Extrait:
⁂

APRES LE DEUIL VIENT LA CONSOLATION

Ce chabbath porte le nom de « Chabbath Nahamou » en raison de la haphtara que nous y lisons : Consolez, consolez Mon peuple ! dira votre D. (Isaïe XL) ; c’est aussi la section Vaethannan que nous lisons traditionnellement après Ticha béav. Après trois lectures de clôture dites « de malheur », lues à partir du jeûne du dix sept Tamouz et tirées de Jérémie et d’Isaïe, nous entamons avec soulagement une série de sept lectures dites « de consolation » inaugurée par cet appel divin à la consolation de Son peuple, et se concluant le chabbath qui précède Roch Hachana.

⁂

Segment de données:

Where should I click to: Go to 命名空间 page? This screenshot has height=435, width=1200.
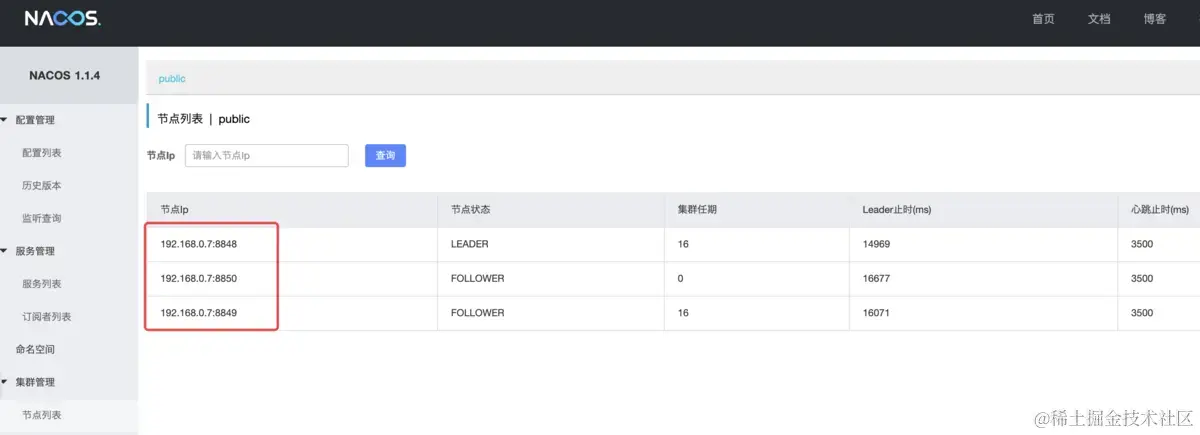point(35,350)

⁂

Énoncé du problème:
Reprenez le texte sur le Chabbath Nahamou et poursuivez-le après sa dernière phrase.

Réponse attendue:
Il serait particulièrement intéressant de se pencher sur l’exégèse de ces prophéties superbes, parmi les plus belles de la Bible, énoncées toutes par Isaïe, le prophète qui annonça la destruction du royaume du Nord par les armées de Sénachérib l’Assyrien et la menace de ce même conquérant sur Jérusalem (au milieu du VIIIème siècle av. JC). Cette première haphtara a été choisie pour ses paroles réconfortantes, pour son message clair appelant à la consolation du peuple par tous les prophètes présents et à venir, et sa lecture fixée  après le terrible traumatisme de la destruction de Jérusalem et du Temple par Nabuchodonosor et Titus. Bien sûr, Isaïe lui-même n’a pas vécu cette destruction intervenue plus d’un siècle après lui, mais sa prophétie, par définition, aura embrassé toutes ces époques passées et futures, et resteront d’actualité jusqu’à la venue messianique, ainsi que l’explique Radak. La consolation voulue par D. garde tout son sens que ce soit après la destruction passée des deux Temples ou que ce soit à la fin de l’exil, lorsque Israël se relèvera de ses malheurs successifs pour revenir sur sa terre ancestrale.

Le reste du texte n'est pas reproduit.